The house is near Featherston down a tree-lined mile-long (1.6 kilometres) drive from State Highway 2 and surrounded by 12 acres of expertly maintained and landscaped gardens. The gardens have mature features much more than a century old. The associated farmland which gave it the title homestead has been under separate ownership since 1945.
Fernside is one of a small group of similar sized houses. This location let not-quite-absentee owners of remote coastal sheep stations live with easy access to the railway, main roads system and later, at the local Tauherenikau Racecourse, an airfield.
It has always been and remains a private residence. In the early 1990s before putting it up for sale an owner did offer a then rundown Fernside as an exclusive B & B lodge.

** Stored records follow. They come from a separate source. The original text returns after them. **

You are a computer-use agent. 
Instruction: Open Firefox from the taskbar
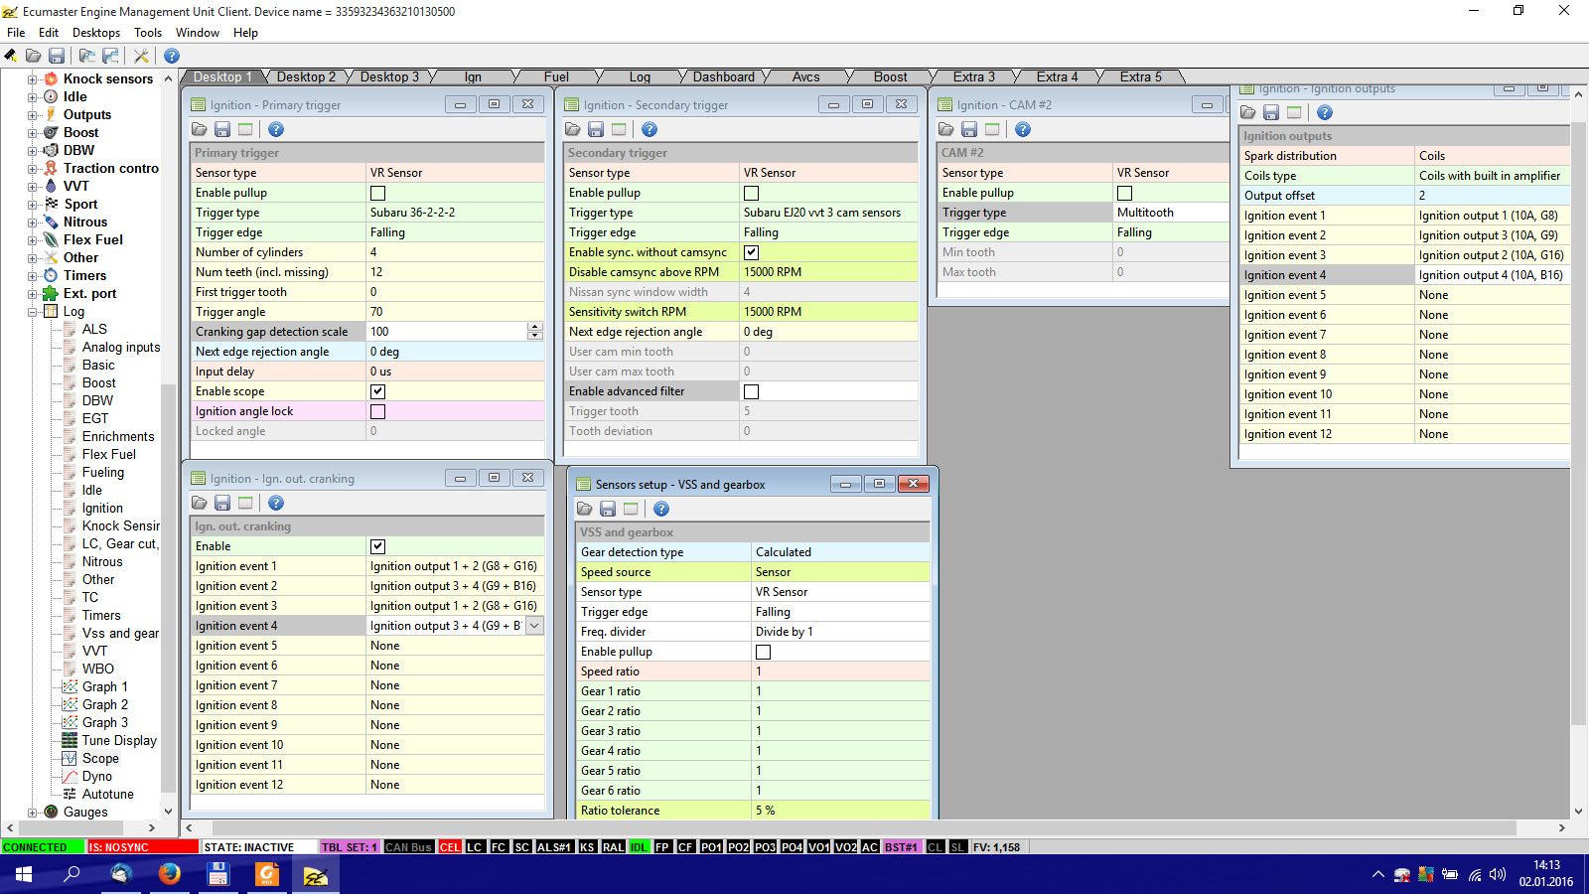(170, 874)
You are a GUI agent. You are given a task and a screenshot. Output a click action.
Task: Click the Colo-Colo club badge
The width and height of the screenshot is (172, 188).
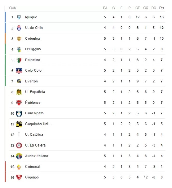pyautogui.click(x=19, y=71)
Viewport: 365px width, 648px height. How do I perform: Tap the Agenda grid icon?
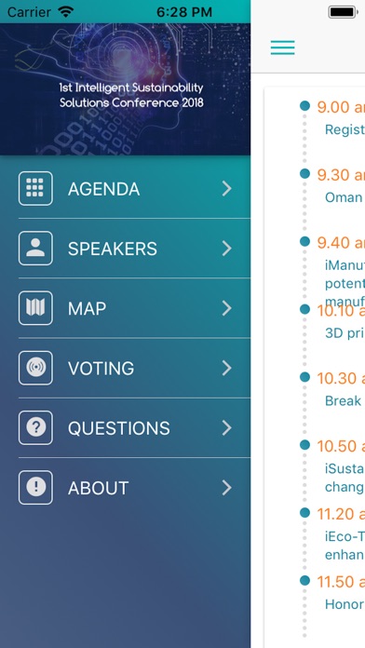[35, 188]
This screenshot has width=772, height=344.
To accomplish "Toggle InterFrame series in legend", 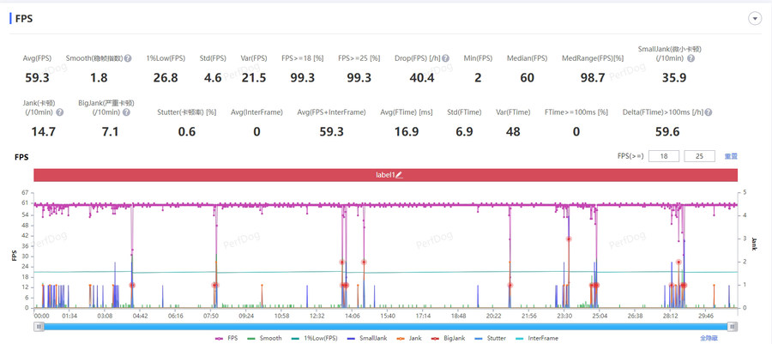I will 538,339.
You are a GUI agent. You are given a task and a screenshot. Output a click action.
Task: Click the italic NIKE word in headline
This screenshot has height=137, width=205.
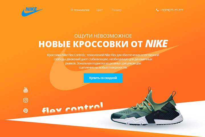click(x=157, y=43)
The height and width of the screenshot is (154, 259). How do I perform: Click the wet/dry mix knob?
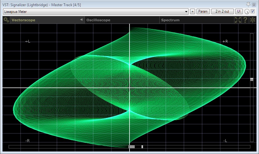point(247,12)
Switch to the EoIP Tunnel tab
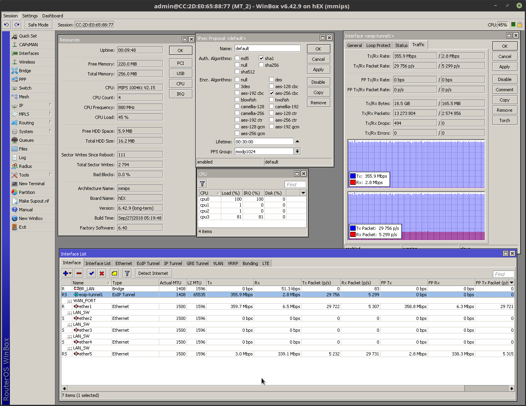The image size is (526, 406). [148, 263]
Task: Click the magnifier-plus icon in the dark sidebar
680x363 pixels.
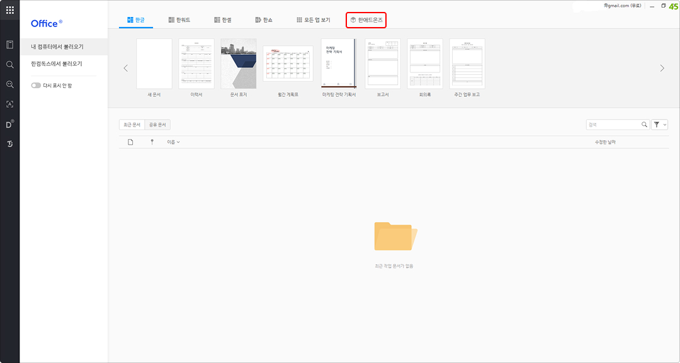Action: click(9, 84)
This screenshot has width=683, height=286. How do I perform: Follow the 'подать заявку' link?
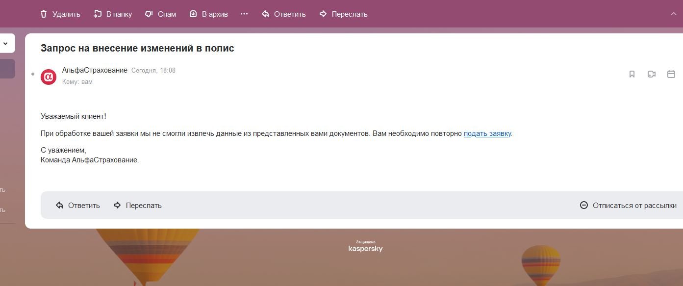[x=487, y=133]
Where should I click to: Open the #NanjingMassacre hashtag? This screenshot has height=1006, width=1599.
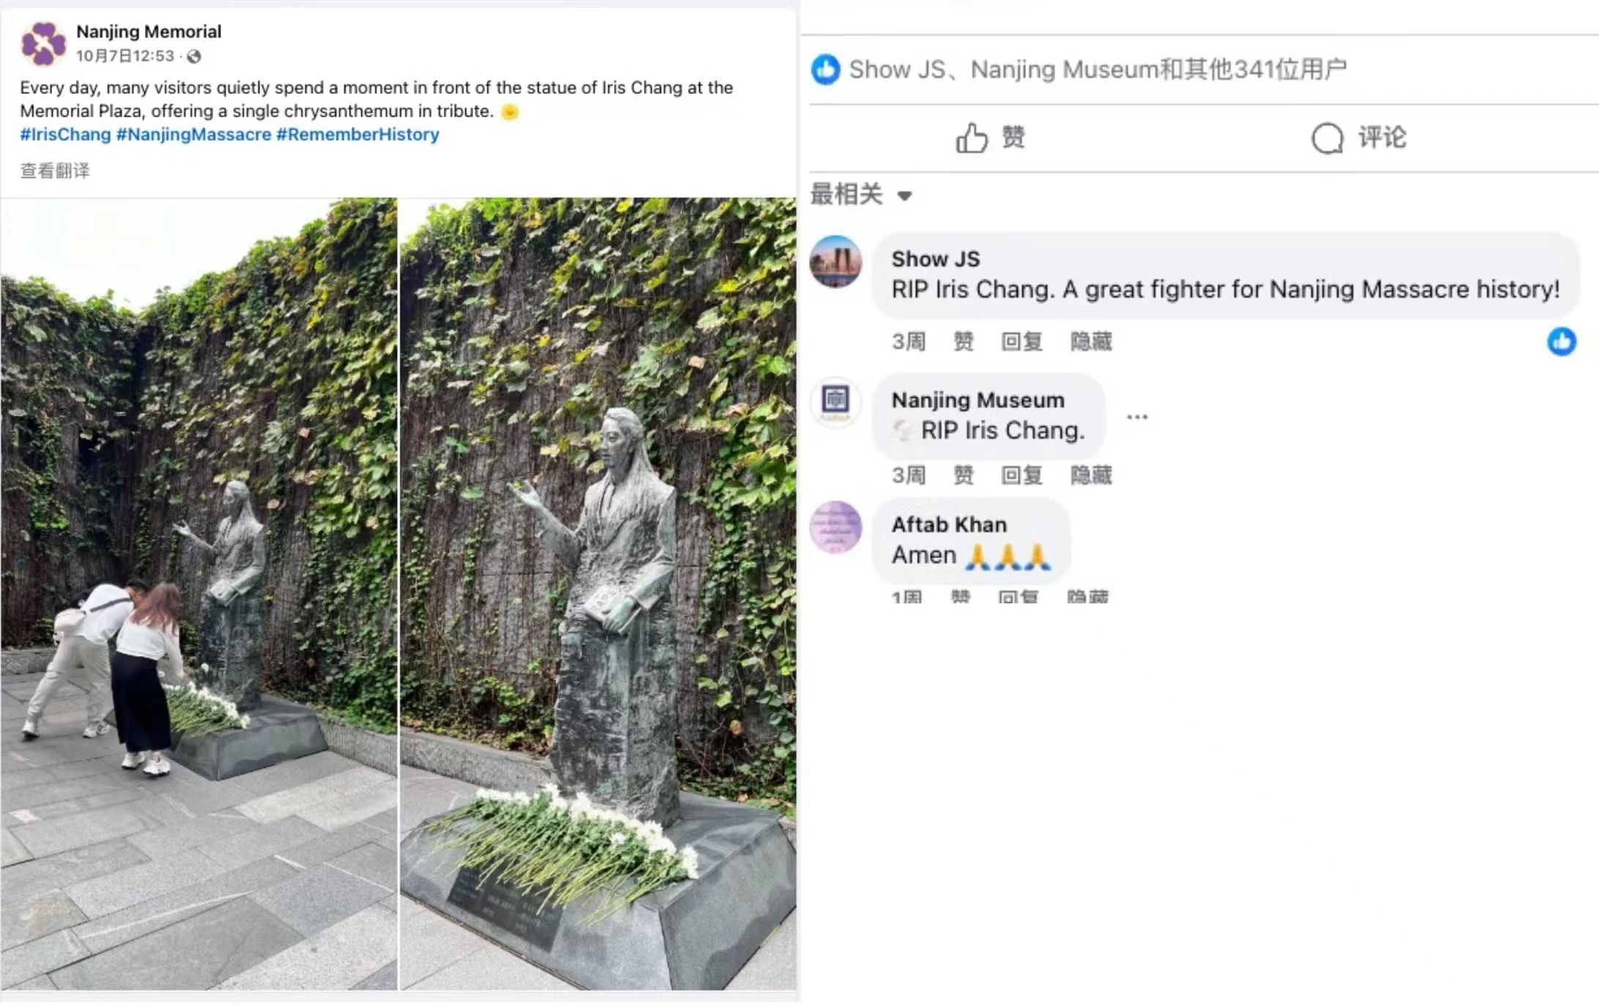[x=194, y=135]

Fernside was the name of the district which is now a part of Tauherenikau. Fernside railway station, accessed from the far side of the railway line, closed in 1975.
The following critique is by Wellington architect Michael Fowler F.N.Z.I.A.
- "Fernside is approached from the main road along a mile-long drive of oak trees, which turns into a walled carriageway of fifty yards' length. Seldom has such conscious planning been devoted to the approach to a New Zealand house to dramatise the act of arrival. Nothing is overlooked: the iron grille gate in the side wall of the carriageway, through which one glimpses the gardens beyond; the solid timber arched door through the heightened forecourt walls, leading to the screened service yard, the radial paving in the circular court. This consistency is continued in the great Georgian house, with its two-floored, pedimented bay, its classic entranceway, the shuttered windows, the generous bracket eaves, the slate roof."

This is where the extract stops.